The best workouts for improving your push-ups target the chest, triceps, shoulders, and core through a mix of push-up variations, accessory lifts, and smart programming. A standard push-up requires you to press roughly 64% of your bodyweight, so getting better at them means building strength in the muscles that move that load and endurance to repeat it.
Whether you can’t do a single push-up yet or you’re stuck at 20 and want to hit 50, the path forward combines three things: progressive variations that match your current level, supplemental exercises that strengthen weak links, and training methods that build volume over time.
Muscles You’re Training
The push-up is a full-body movement disguised as an upper-body exercise. Your chest (pectoralis major) is the primary mover, driving your body away from the floor. Your triceps extend the elbows to lock out each rep, and your anterior deltoids (front shoulders) assist throughout the range.
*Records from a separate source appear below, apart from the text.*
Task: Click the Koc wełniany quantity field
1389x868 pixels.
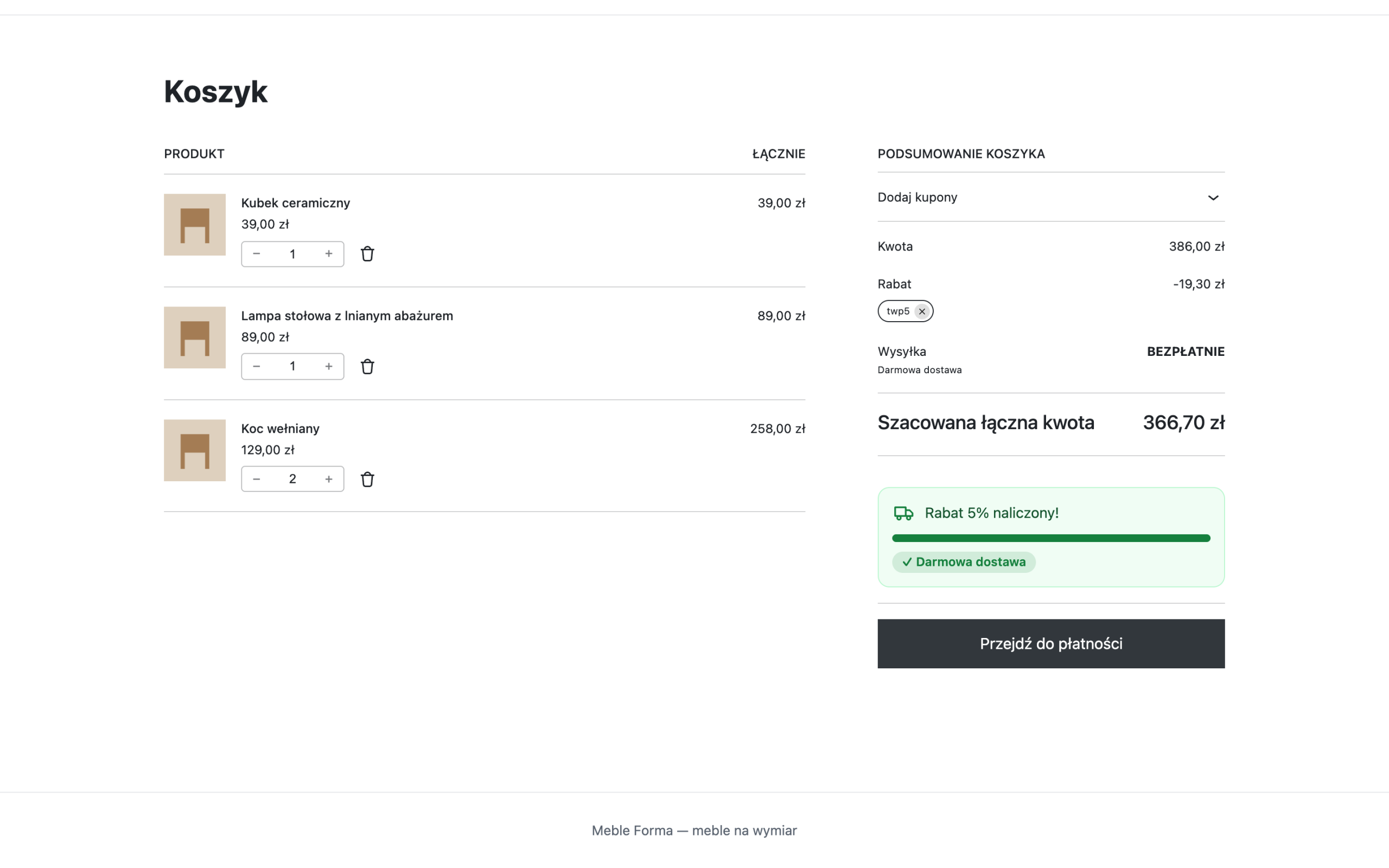Action: point(293,479)
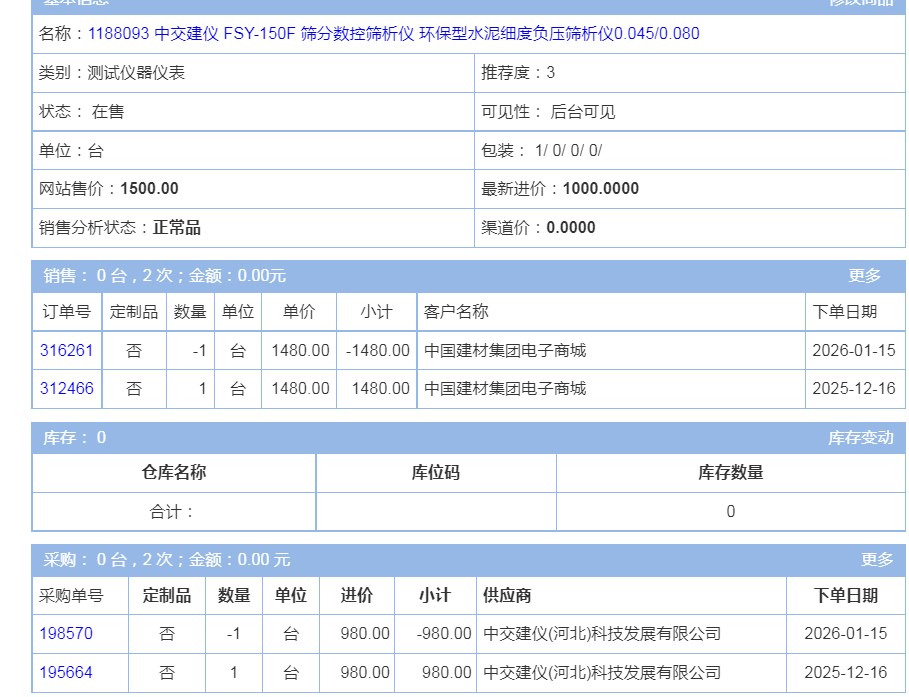
Task: Open purchase order 195664
Action: tap(66, 673)
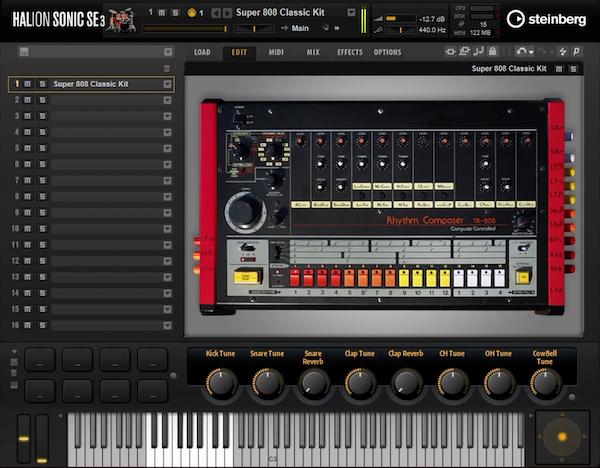Toggle mute on slot 2
The image size is (600, 468).
[28, 101]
These three muscle groups do the heavy lifting, and weakness in any one of them will cap your rep count.
Below the surface, your core muscles, specifically your rectus abdominis and obliques, hold your torso rigid so your hips don’t sag. Your lower back muscles co-contract to maintain that plank position. And your serratus anterior, the muscle that wraps around your ribcage under your armpit, controls your shoulder blades against your ribcage. When your form breaks down on high-rep sets, it’s usually because one of these stabilizers fatigued before your pressing muscles did.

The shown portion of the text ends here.